Under the Wells Fargo Agreement, we are required to maintain certain minimum EBITDA levels, leverage ratios and fixed charge coverage ratios. During January 2009, we entered into an amendment to the Wells Fargo Agreement that amended the covenant effective December 28, 2008 and eliminated the minimum EBITDA requirement and instead added limits on our growth capital expenditures and reduced our revolving line of credit to approximately $7.4 million. Under the amendment, we must limit our capital expenditures for new restaurant development, acquisitions or remodels to $1.0 million in fiscal year 2009 and $1.2 million in fiscal year 2010. The amendment does not limit routine capital expenditures. We are currently in discussions with Wells Fargo Bank regarding the extension of our Credit Agreement beyond June 29, 2010.

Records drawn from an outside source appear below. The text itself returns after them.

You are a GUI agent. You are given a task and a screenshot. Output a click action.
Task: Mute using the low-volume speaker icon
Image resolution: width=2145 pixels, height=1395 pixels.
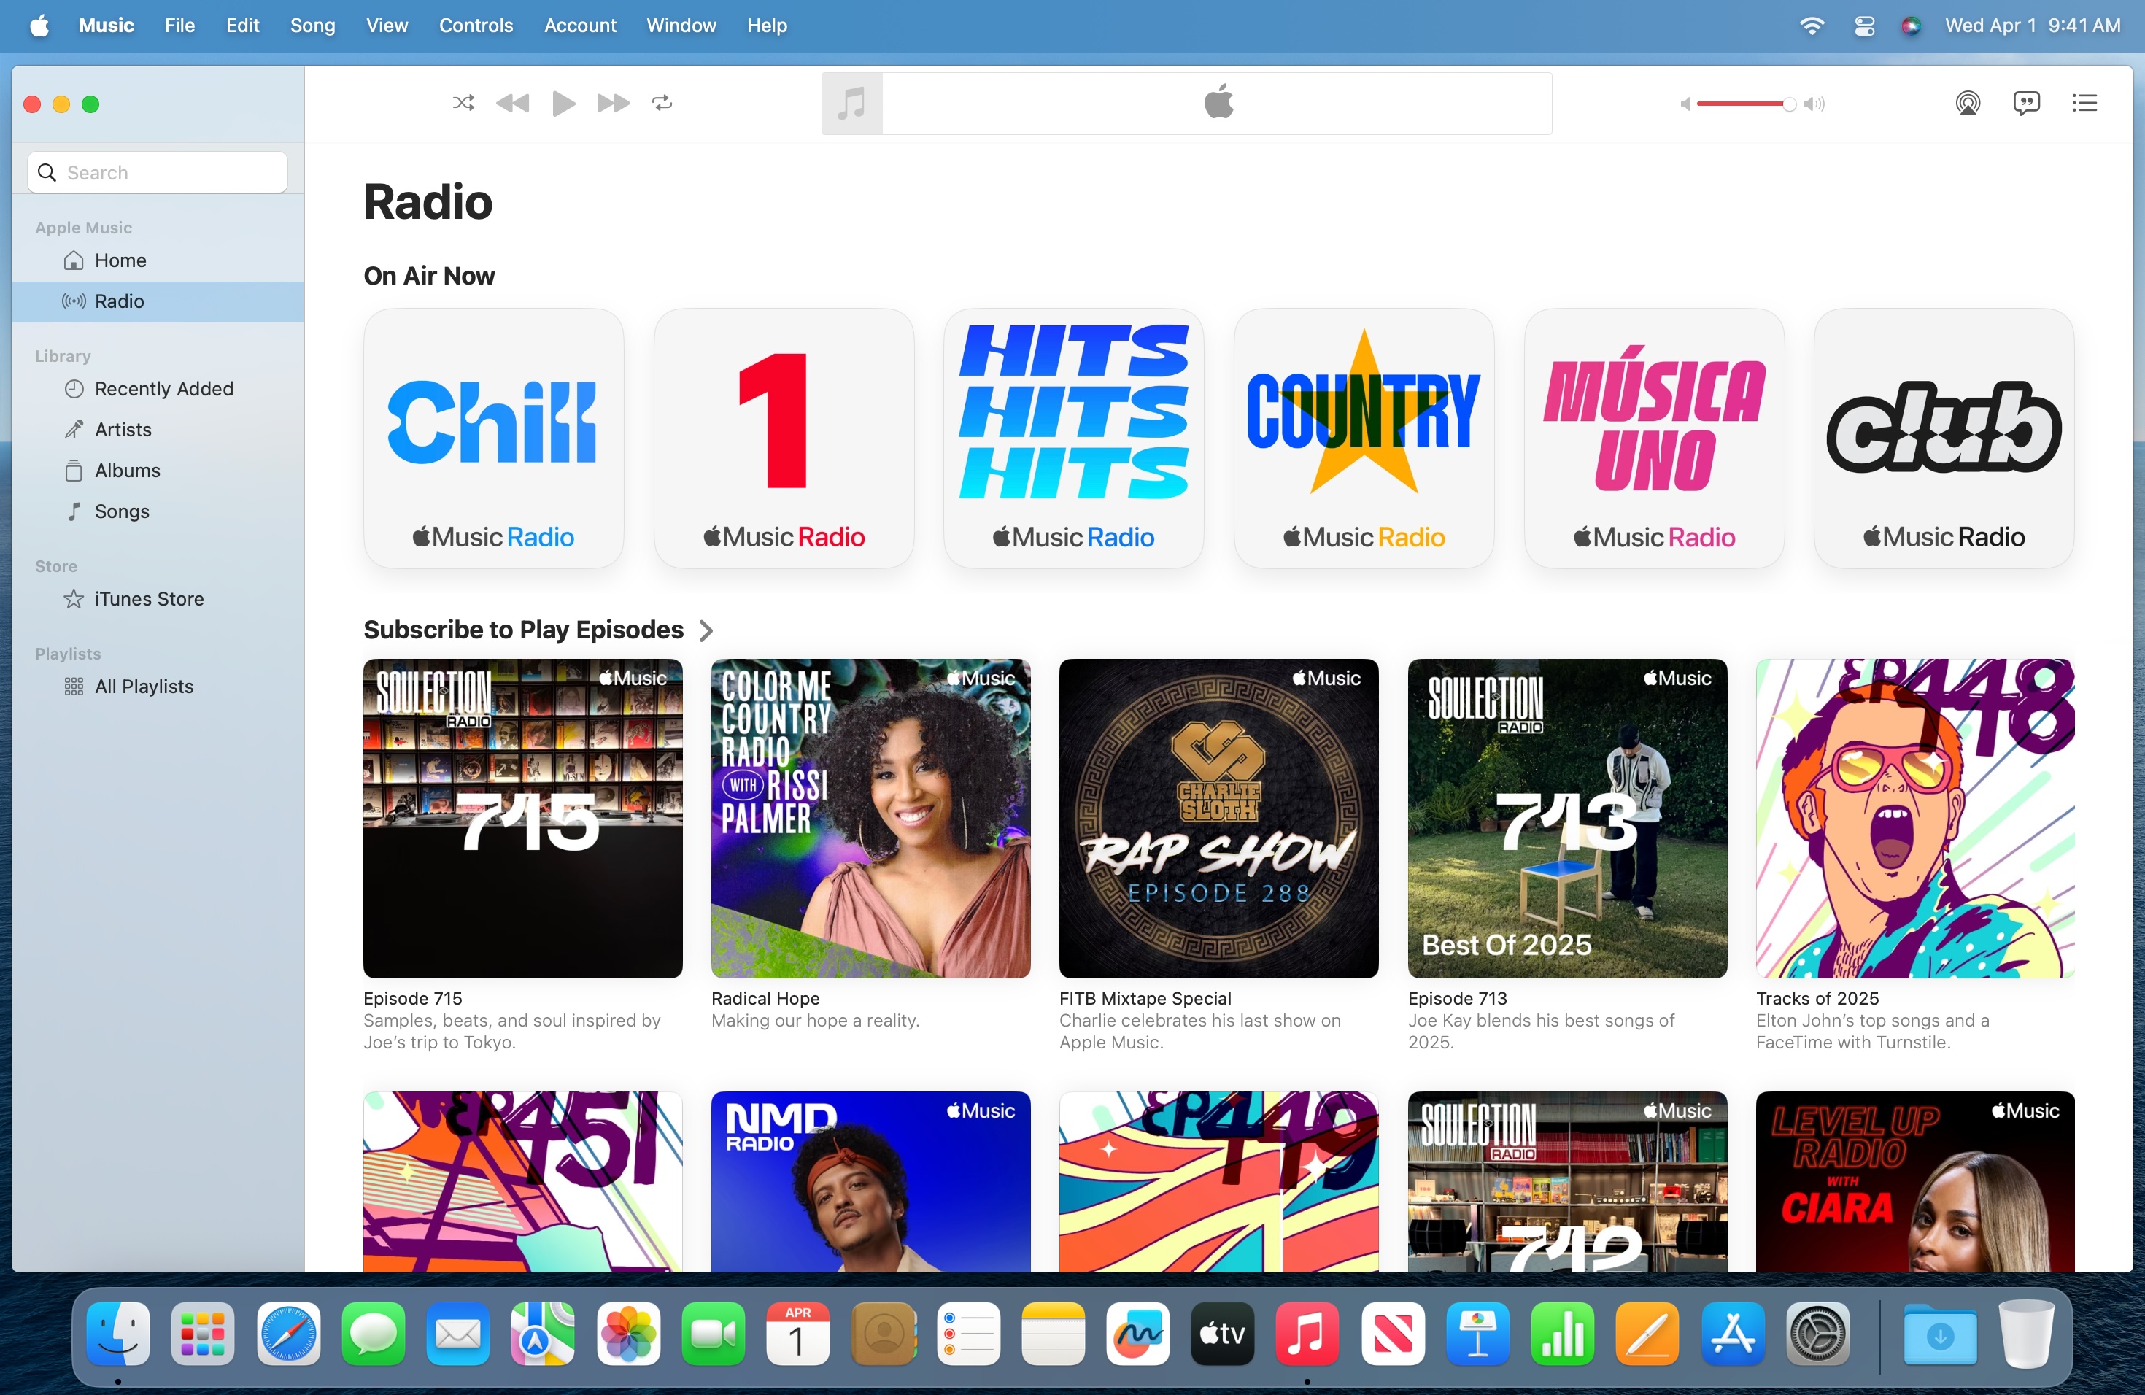pos(1684,105)
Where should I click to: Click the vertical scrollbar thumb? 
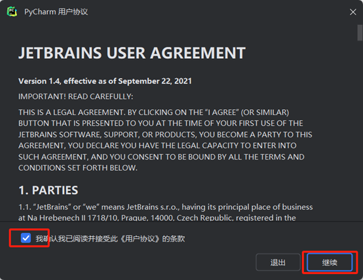click(x=360, y=33)
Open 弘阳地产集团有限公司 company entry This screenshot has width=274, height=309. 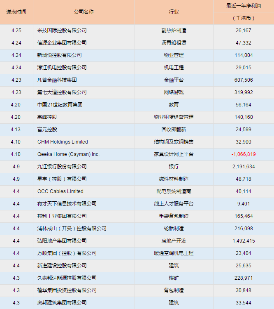click(62, 241)
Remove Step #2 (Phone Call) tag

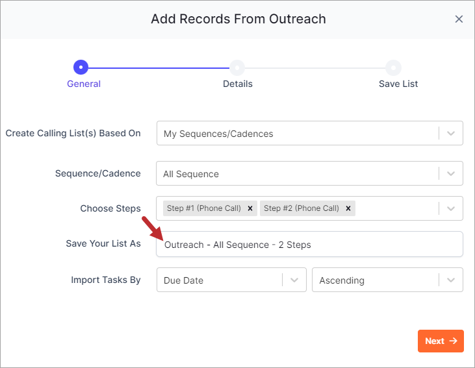pyautogui.click(x=348, y=208)
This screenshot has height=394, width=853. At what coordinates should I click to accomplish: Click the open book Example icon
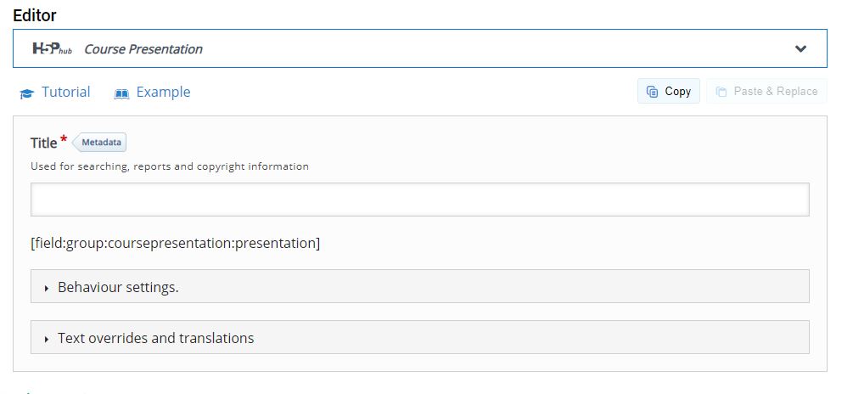tap(121, 93)
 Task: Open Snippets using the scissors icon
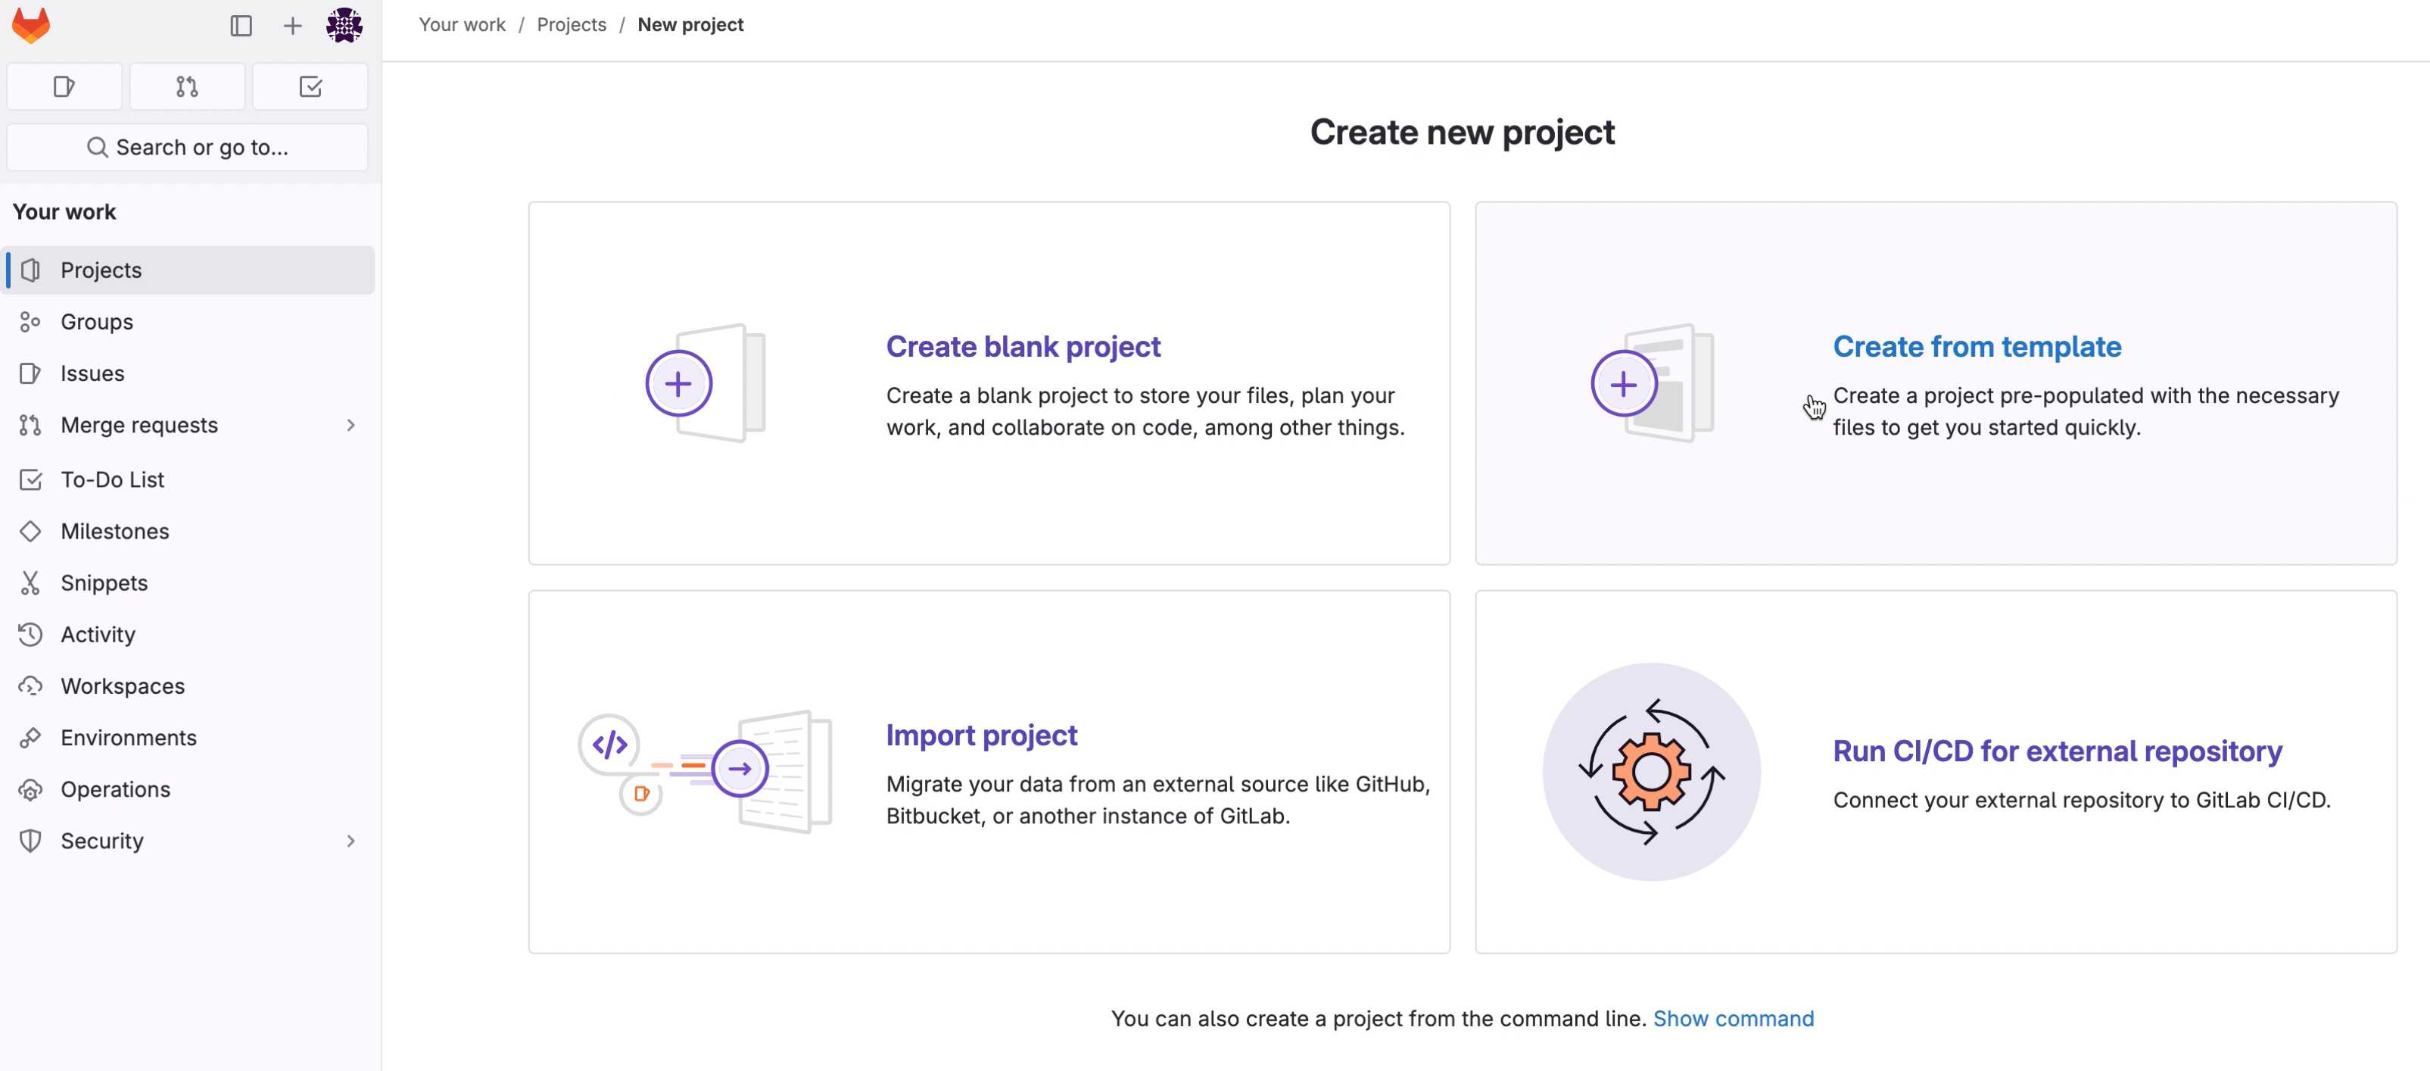coord(104,582)
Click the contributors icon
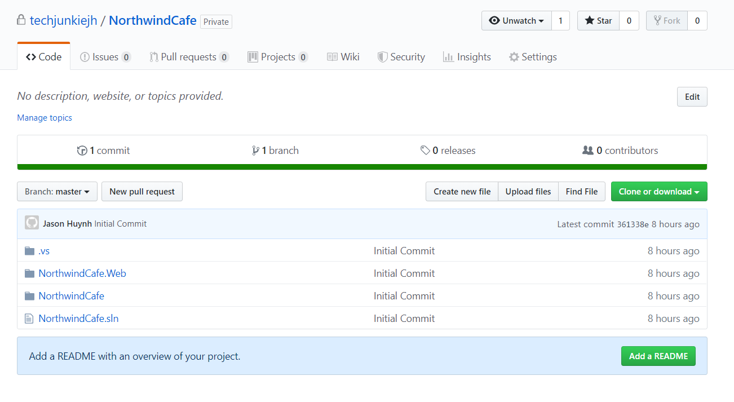 589,150
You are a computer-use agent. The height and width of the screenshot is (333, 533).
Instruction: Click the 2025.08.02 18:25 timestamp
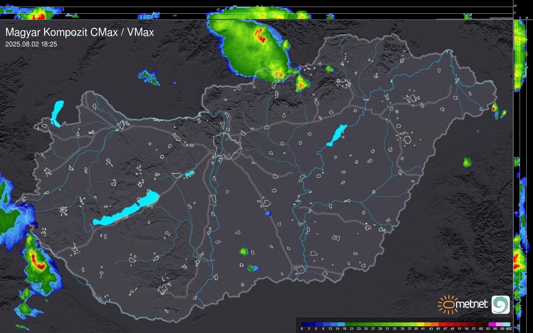[x=31, y=44]
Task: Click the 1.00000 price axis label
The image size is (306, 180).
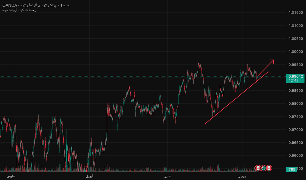Action: pyautogui.click(x=295, y=52)
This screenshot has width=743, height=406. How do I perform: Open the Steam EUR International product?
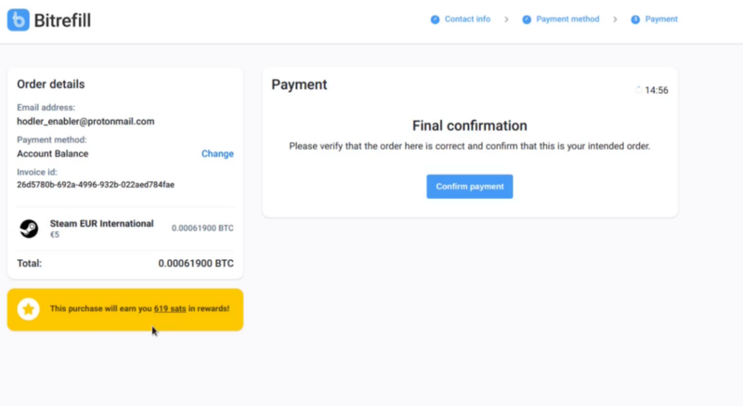point(102,224)
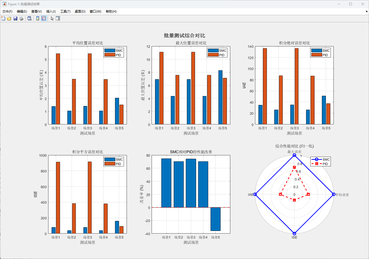Expand the 查看(V) menu
This screenshot has height=259, width=369.
point(36,12)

Although the Wells Fargo Agreement permits us to implement a share repurchase program for up to $2.0 million annually under certain conditions, we currently have no repurchase programs in effect. Shares previously acquired are being held for general corporate purposes, including the offset of the dilutive effect on shareholders from the exercise of stock options.
On April 7, 2009, we sold substantially all of the operating assets and liabilities of our La Senorita restaurant chain located in Michigan for approximately $2.6 million. Proceeds from the sale were used to pay down long-term debt. The sale price is subject to adjustment within 60 days of closing to the extent that closing date working capital, as defined by the purchase agreement, is less or greater than approximately $69,000. We anticipate recording a gain on this sale of approximately $400,000, net of allocated goodwill in the second quarter of 2009.